I remember the photo on the front page of the Fort Worth newspaper. You’ve seen it. It depicts the first day of integrated school in Mississippi or Alabama in the late 1950’s or early 1960’s. Three small black girls in pristine white dresses walk with determination through a crowd of angry white people who were screaming at them with hatred, and what I now believe to be fear. The children, stone-faced, walk between National Guardsmen with drawn bayonets and look straight ahead to the relative sanctuary of the school.
The white faces of the people in those photos scared me. At the time, I had only seen such hate-filled faces in films or comics. Tales of the war (WWII) usually showed the hate-filled faces of Nazis or “Japs” (our slang for German or Japanese soldiers). The bad guys in the daily funnies reacted in hatred when Dick Tracey closed in on them, and comic book heroes, like Batman or Superman, routinely faced some hate-filled villain. Hate was an evil thing — the preacher even said so in church.
As a kid, I knew about racism in the South with the lynching of black boys and men, beatings by police, and George Wallace with his ax handle approach to segregation. The tasteless jokes and the demeaning lore about blacks was ever-present.

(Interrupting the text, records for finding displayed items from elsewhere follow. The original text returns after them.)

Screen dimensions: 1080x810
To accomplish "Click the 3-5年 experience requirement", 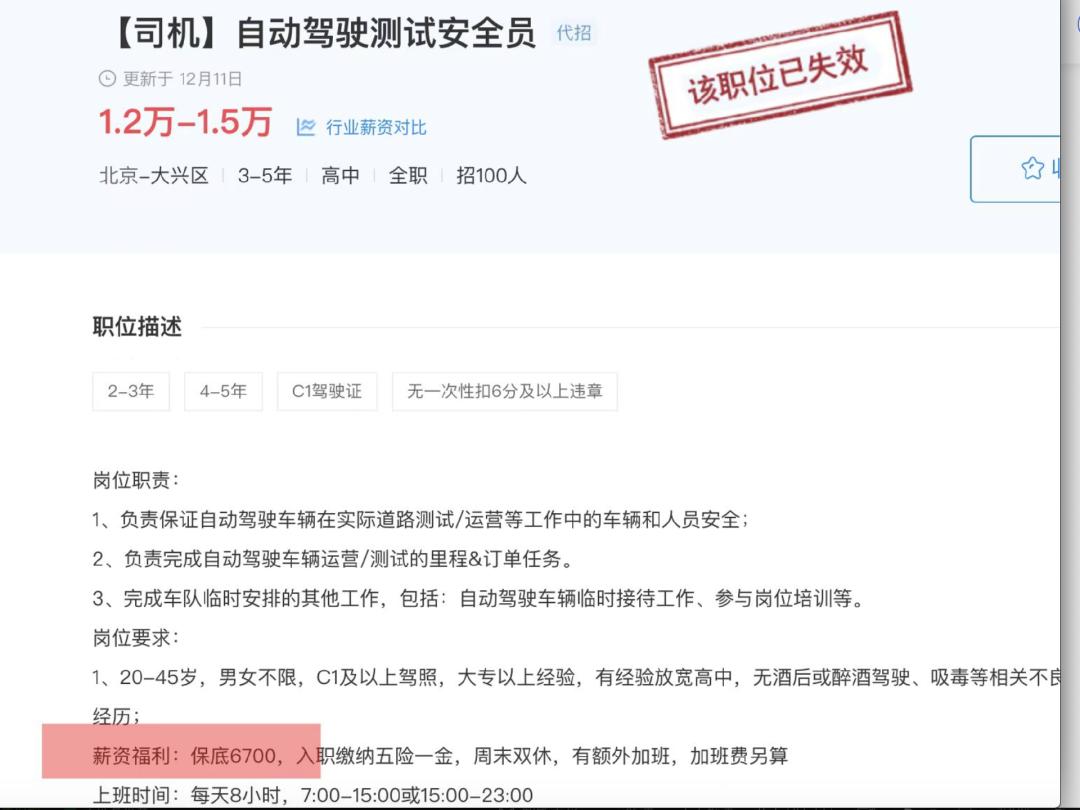I will pyautogui.click(x=264, y=176).
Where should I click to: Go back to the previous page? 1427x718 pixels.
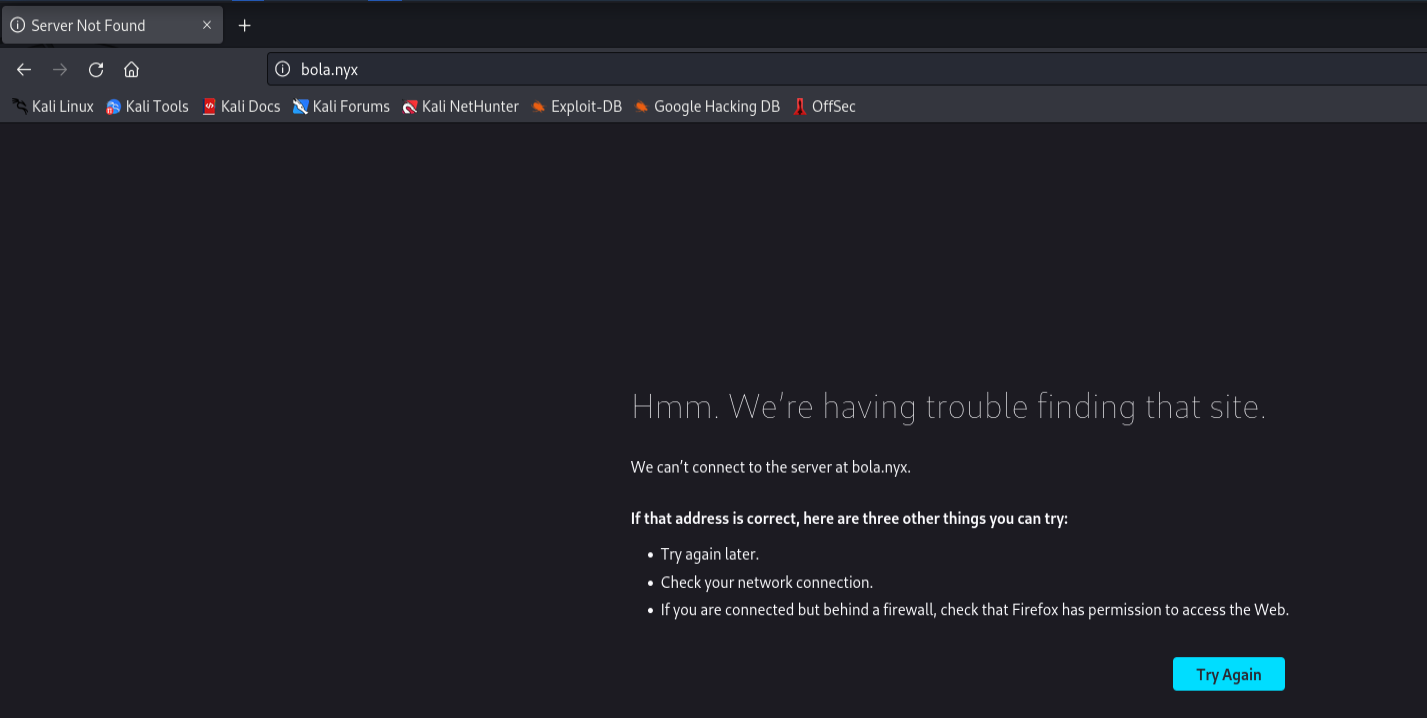click(24, 69)

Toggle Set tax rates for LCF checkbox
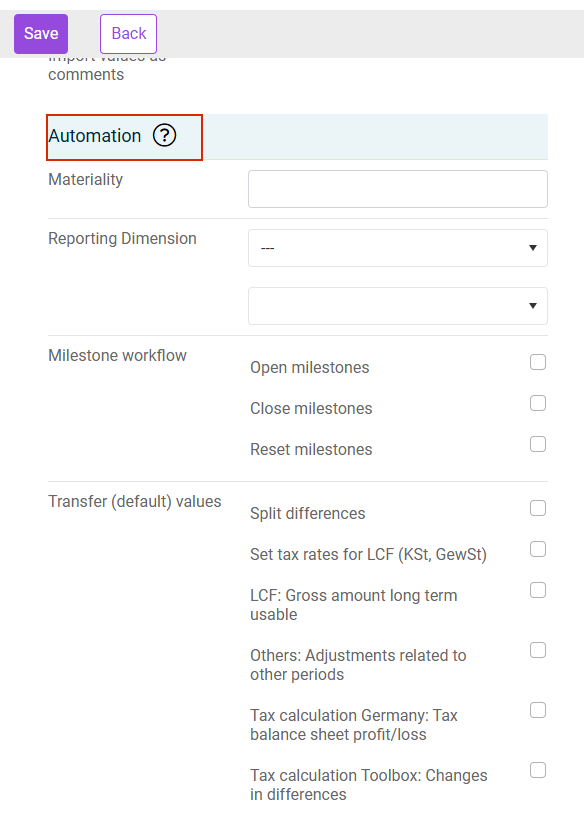click(x=538, y=549)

But, who were those people in the photos? White, usually dressed for church, a shopping trip or their work, they looked like ‘normal’ people; the ones I would run into every day. Photo captions usually identified the kids in the picture, at least generally, but never identified the screaming, rage-filled woman attempting to attack them. What was wrong with her?

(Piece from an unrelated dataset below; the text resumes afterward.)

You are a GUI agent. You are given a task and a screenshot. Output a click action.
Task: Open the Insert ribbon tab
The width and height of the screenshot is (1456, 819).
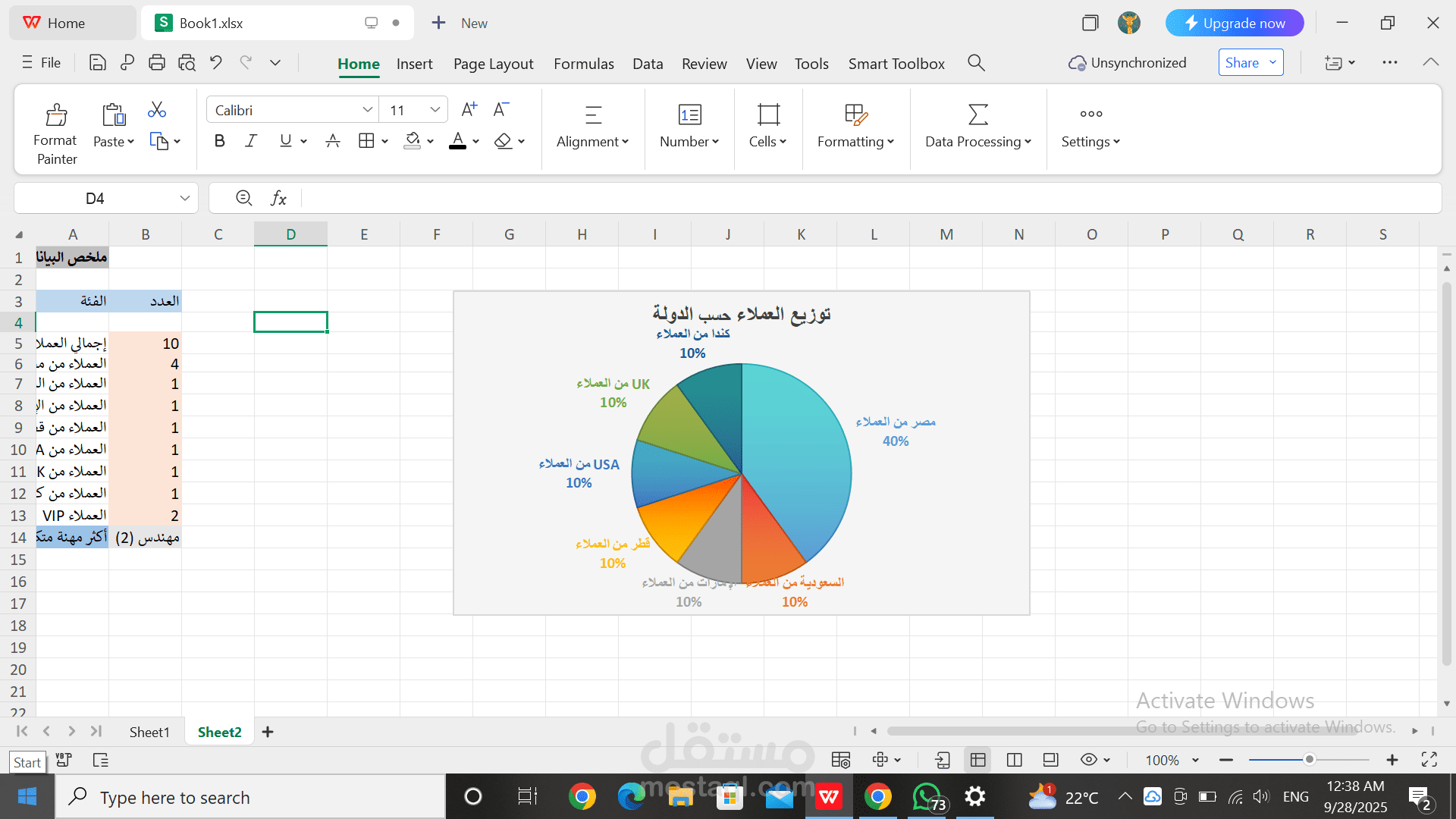point(414,64)
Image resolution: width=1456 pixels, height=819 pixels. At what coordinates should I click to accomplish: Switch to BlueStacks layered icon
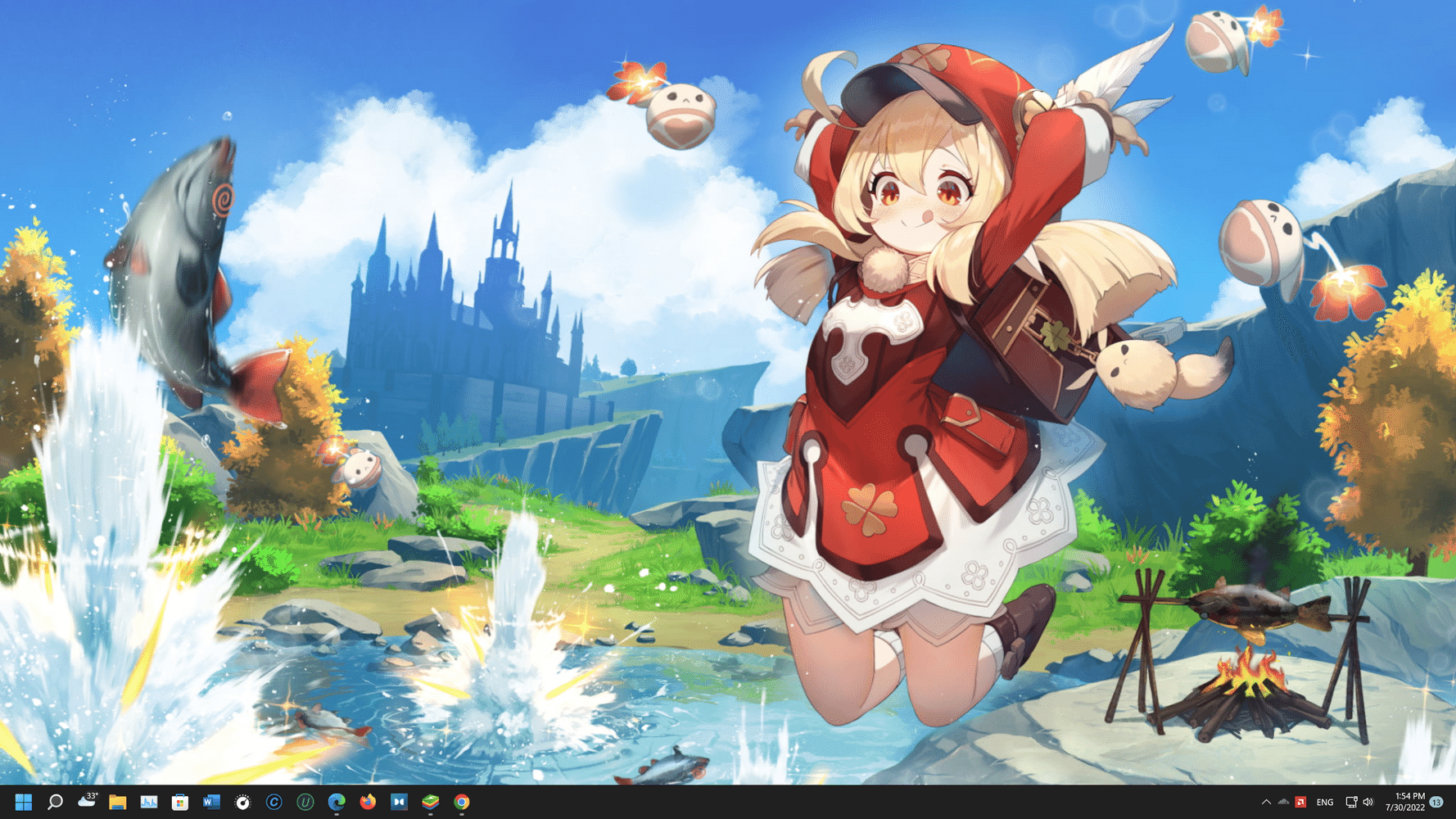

Growing up in the South, segregation was the norm, but my family didn’t seem particularly racist in retrospective. We had white schools and black schools and I got teased once when I drank out of the ‘colored’ water fountain. I knew a few black people that provided some service or worked somewhere that we frequented. But was in college before I sat in class with an African-American, or got to know any black people my own age.
I was in college in the Sixties, so there were many racist incidents and race riots during my school years. Racial activism was prevalent among both blacks and whites. But by the mid-60’s, the Vietnam War began to dominate the protests, and it lured away many participants from the anti-racist activities, since the draft collected many young black men.

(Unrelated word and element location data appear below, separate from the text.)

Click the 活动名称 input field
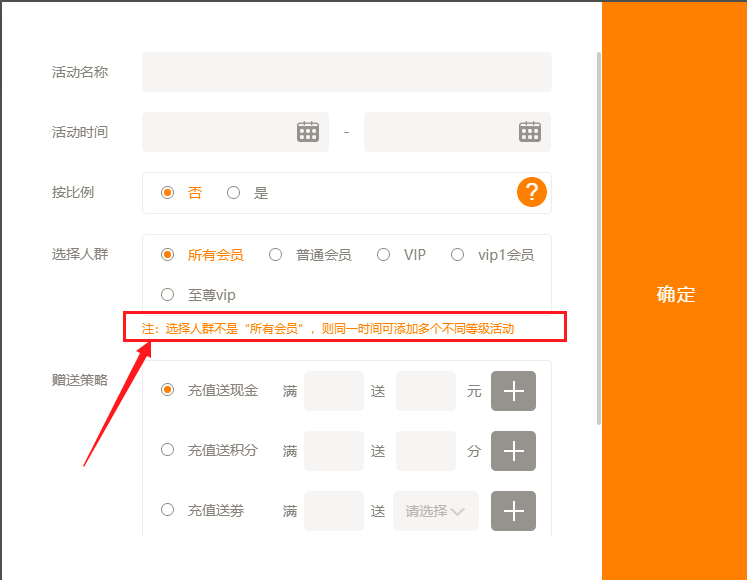Screen dimensions: 747x580 click(x=346, y=72)
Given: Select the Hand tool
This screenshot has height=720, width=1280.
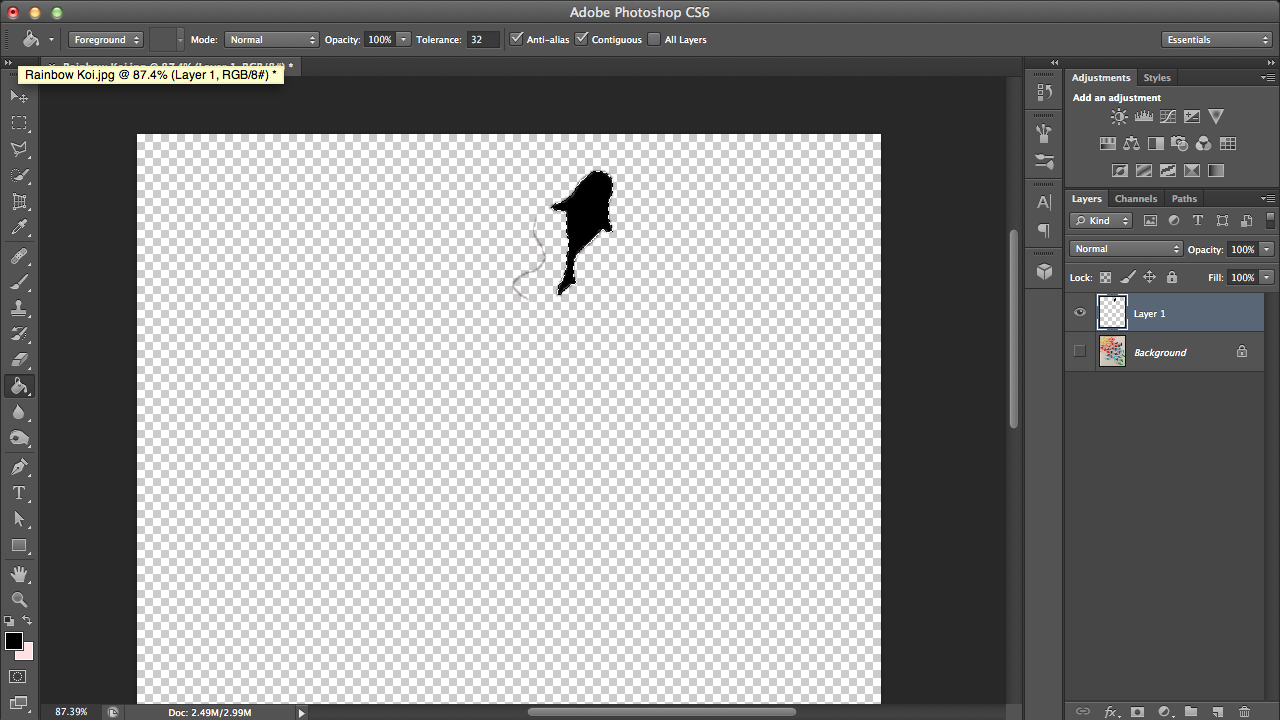Looking at the screenshot, I should click(x=18, y=573).
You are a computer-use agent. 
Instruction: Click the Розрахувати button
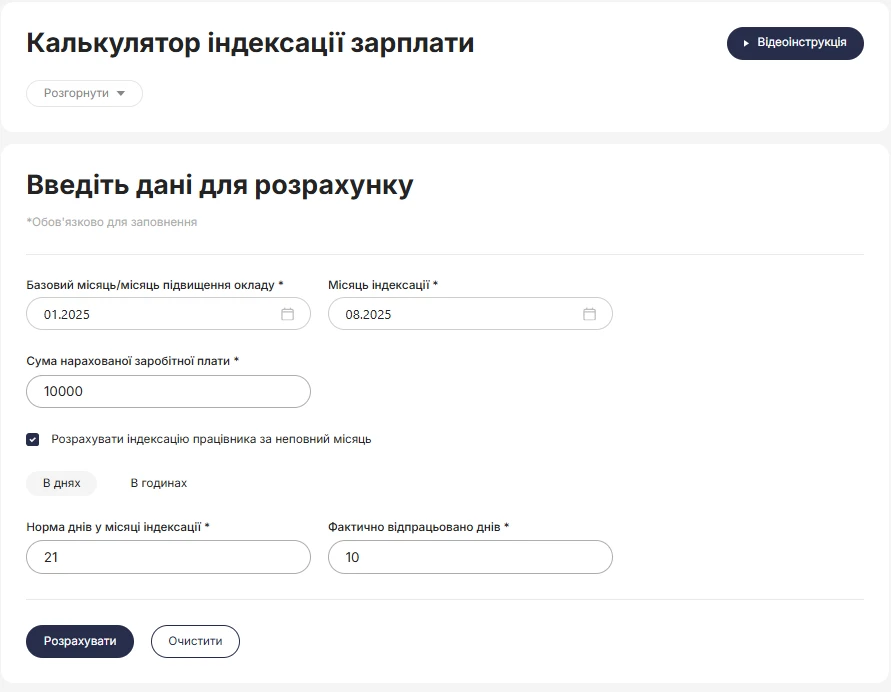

I was struck by the hatred revealed in the photos of the protests, by both the pro- and anti-war protesters. (It reminded me of the faces in the stands during a close Texas-Oklahoma football game.) But many in the pacifist movement tried to de-escalate the hatred. Remember the young hippie girl putting a flower into the barrel of the National Guardsman’s rifle at a protest? It was reminiscent of the attempts by black preachers in the face of the state troopers or local cops during the civil rights movement. Most of the time their pacifism was answered with batons and bayonets. At Kent State they were met by rifle fire.
This past week, our nation remembered John Lewis, a civil rights icon, following his death. I have wondered what happened to all those people in the photos that spit upon, reviled, or attacked in other ways that icon, those young girls or other protestors. Being in the South, I’m sure they were devout, Bible-carrying church-goers that exemplified the values of White Christianity — and the KKK. They probably believed they were doing the right thing, defending their superiority over those “lesser beings.”
The institutions and biases of Lewis’ era have not been eradicated; merely suppressed. The photos from today’s protests reflect the same hate-filled expressions as I remember from the past — but now they are on new faces. Who are these people, filled with hate and the lust for violence? Did the people from that past or those today cut their ugly photos out of the newspapers for their memory book or family album?
“Hey grandpa, can we see the photos of you attacking those black kids again?”
“Gramma, can we play school segregation? I’ll be you and it’s Leslie’s turn to be the black girl.”
“Hey, Tommy. Let’s play lynching. I’ll be the KKK, you get the rope.”
“Those who cannot remember the past are condemned to repeat it.”